Monday, May 26, 2008

2008 Milestone 5 Due

According to Jan this was supposed to be reasonably easy and it was. It was an excellent time for reflection on where we have come from and where we are headed and what we have achieved to date. Keeping the blog up to date was a plus and we must keep on doing this. Inquiry learning is a big task to undertake and we need to have all staff onboard and thinking similar thoughts on the way it is introduced.

Thursday, May 22, 2008

Coley Street Visit

It was great to go into rooms yesterday to see an Inquiry model in place and functioning. I was particularly interested in the assessment practices for Inquiry. Our lovely young escort explained how this works, using the differnt rubrics. It is always exciting to see new ideas but it is also such a great help, as we move towards an Inquiry Delivery. We arrive with certain ideas and leave with a completely new perspective. Much fodder for thought.

It is daunting but it won't force me to retire any time yet!!

Thanks Coley Street, for sharing this with us.

Wednesday, May 21, 2008

Coley Street Classroom Visits


We have just toured around several classrooms at Coley Street School looking at Inquiry Learning in action. Each class we went to was at a different stage of their Inquiry and at different levels of Inquiry - teacher directed, guided, pure but all classes used the similar tools such as Fogartys, deBonos, SOLO and used the same rubrics for assessment of Inquiry. Our tour guide Sarah was knowledgeable on Inquiry and could answer most of our questions. This tour helped clarify and cement our Inquiry ideas. The assessment of skills and processes rather than knowledge is a hurdle that ERO has accepted. Their reports do not have science, health, social studies and technology listed, only the skills and stages from Inquiry. A very enjoyable and informative experience which has generated lots of ideas.

ICT Cluster Workshop

Today Richard and Jan presented the journey Coley Street has taken with Inquiry Learning. It appears to have started with the purchase of "Student Speak", an oral language kit to help build the oral language skills of children at Coley Street School (Kathy has indicated we purchase this kit and look at using it at Ohau). This enabled the children to have the confidence to stand up and be counted. An essential skill with Inquiry. This will fit in nicely with the Questioning focus that we are in the process of including.

Tuesday, May 20, 2008

Questioning


During the Learning at Schools conference, we attended a breakout session on Questioning with Trevor Bond. This session highlighted a need within our school to improve our childrens questioning abilities and skills. We have since incorporated "Questioning" as one of our Ministry goals for 2008. We are holding professional development for whole staff and presenting our approach and goals to the Board of Trustees to keep them informed of our foci. We are using Trevor Bonds questioning rubric as a basis and will measure our teaching successes within the school by generating baseline data to work with. Here is the rubric that we will be using.
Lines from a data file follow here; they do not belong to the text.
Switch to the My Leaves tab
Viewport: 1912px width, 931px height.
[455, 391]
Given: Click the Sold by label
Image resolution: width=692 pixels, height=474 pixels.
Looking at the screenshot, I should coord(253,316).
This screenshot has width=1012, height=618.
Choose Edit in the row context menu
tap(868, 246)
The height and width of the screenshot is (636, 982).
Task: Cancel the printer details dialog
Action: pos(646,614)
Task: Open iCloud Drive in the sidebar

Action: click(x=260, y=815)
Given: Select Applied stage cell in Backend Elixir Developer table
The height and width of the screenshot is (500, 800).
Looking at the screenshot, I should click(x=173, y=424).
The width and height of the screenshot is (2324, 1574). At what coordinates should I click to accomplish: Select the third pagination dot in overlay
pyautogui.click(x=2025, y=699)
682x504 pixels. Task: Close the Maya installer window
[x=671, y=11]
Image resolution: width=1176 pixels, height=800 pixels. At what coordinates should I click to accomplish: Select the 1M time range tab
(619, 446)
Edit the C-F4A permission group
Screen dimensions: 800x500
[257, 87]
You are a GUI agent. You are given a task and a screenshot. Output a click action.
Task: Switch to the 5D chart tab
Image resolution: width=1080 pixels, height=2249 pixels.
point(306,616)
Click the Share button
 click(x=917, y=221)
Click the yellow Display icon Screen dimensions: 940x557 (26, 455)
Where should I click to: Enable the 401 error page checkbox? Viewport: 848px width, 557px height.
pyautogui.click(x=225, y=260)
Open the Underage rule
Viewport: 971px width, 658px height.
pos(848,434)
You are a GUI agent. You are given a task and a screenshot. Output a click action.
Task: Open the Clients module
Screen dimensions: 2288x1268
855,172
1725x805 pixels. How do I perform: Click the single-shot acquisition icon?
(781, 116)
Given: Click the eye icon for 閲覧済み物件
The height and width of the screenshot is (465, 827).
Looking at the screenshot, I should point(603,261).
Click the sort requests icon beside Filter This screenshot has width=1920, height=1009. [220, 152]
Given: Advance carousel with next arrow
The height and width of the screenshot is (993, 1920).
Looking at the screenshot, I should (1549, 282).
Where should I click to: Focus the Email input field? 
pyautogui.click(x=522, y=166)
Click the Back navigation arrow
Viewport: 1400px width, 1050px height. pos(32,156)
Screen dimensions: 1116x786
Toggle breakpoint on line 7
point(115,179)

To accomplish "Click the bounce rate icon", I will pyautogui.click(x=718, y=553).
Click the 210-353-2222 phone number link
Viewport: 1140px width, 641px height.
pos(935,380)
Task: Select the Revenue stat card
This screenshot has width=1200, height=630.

Having a Go and Teacher Guided Inquiry


Term 2 this year, has brought us to a point, through our professional development and planning, that we are trialling Teacher Guided Inquiry throughout the school. We have chosen a whole school 'concept' - adaptation - and within each team, we have a different focus on this concept. We are trialling an 'Inquiry Journey Wonder Wall' to display and record our inquiry journey. Teachers are planning and developing assessments together, along with moderation at the end of this journey. We are sharing our highs and not-so-highs, with each other and supporting one-another with new learning and ideas.

Thursday, May 15, 2008

De Bonos Hats


All classrooms have De Bono's structure of thinking and the coloured hats which are prompts for the different sorts of thinking on display. Junior classes are using the thinking hats model as they journey through their inquiry on adaptation of plants to their environment.

Friday, April 11, 2008

Jan-Marie Kellow

We attended the cluster workshop day, hosted by Coley Street School and were inspired and sparked into inquiry life by Jan-Marie Kellows views on Inquiry Learning. She spoke of the Theory of Inquiry and how to implement this within our classrooms. How it fitted in with the new curriculum and in particular the key competencies. She gave us some reference website to help us on our journies and inspired a fresh outlook at Inquiry.

Tuesday, April 1, 2008

Jan Thomas Facilitator Visit

Jan visited us on the 1st of April 2008 as part of our Professional Development. We were both released to work with her and we discussed the journey that Coley Street has taken getting to where they are now with Inquiry Learning. This reinforced what we have learnt during Learning at Schools, Hooked on Thinking, Professional Readings, and personal Professional Development and gave us practical examples and advice in implementing Inquiry Based Learning at Ohau. Term 2 we are starting our Inquiry Journey with a teacher guided inquiry focus on Adaptation.

Solo Taxonomy

During Hooked on Thinking PD, Pam and Julie introduced us to SOLO Taxonomy. This has been accepted as one of our models by all staff and can be seen as being used throughout the school. Some examples of which are:
- questioning
- comparing and contrasting
- describing
- fertile questioning

LEARNING TO INQUIRE - INQUIRE TO LEARN

Friday, March 28, 2008

Manawatu Standard Newspaper Article

The Manawatu Standard printed a News Feature article on March 25th title "Moving in Leaps and Bounds" by John McCrone. This article was very relevant on education in today's schools.

"What is the capital of Ethiopia? Which year was the Flagstaff war? What is the chemical formula for sulphuric acid? A generation ago, we might have expected educated people to carry such facts around in their heads. Now we would say forget it, just Google it!"

"The world is not merely changing, but changing at an accelerating rate. Information is growing exponentially."

This reinforces what the Ministry are accepting with the introduction of the New Curriculum.

Tuesday, March 4, 2008

Getting the hang of blogging

This exercise has certainly helped us understand the meaning of blogging and what is involved. We are working hard to keep up to date with new technologies and teaching and learning models and advancements with in mind to use within our school

Learning at Schools Conference

The Learning at Schools Conference was attended by Kathy, Col and Janine in Week 3 Term 1 2008. We attended a variety of break-outs, with foci on inquiry teaching and learning; interactive whiteboards and questioning. These were mostly beneficial towards supporting and developing our knowledge and skills for use both in the classroom and wider school development.
Using our experiences from past conferences and professional development, we were able to be more discerning about which break-outs would benefit our school and community the most. We have held professional development workshops for staff, using some of the knowledge and skills we aquired from the Learning at Schools Conference. We have also used those skills and knowledge in our own teaching.

Hooked on Thinking PD Visit

On February 8th 2008, Pam Hook and Julie Mills visited our school for a full day Professional Development on Inquiry Learning. All staff were involved including key relieving staff and teacher aides. Pam and Julie went through the process that they have used for Inquiry Learning in the morning. This looked at different thinking tools that can be used for Inquiry and suggested tools that can be used for different levels. They showed us some examples of Inquiry Units that they have taught and went through the achievements and obstacles associated with Inquiry. In the afternoon Pam and Julie, along with the staff went through the planning process for creating a whole school Inquiry Unit with staff breaking into groups and working on different curriculum areas. An Inquiry Model Unit was created as a reference to adapt and use at a later date.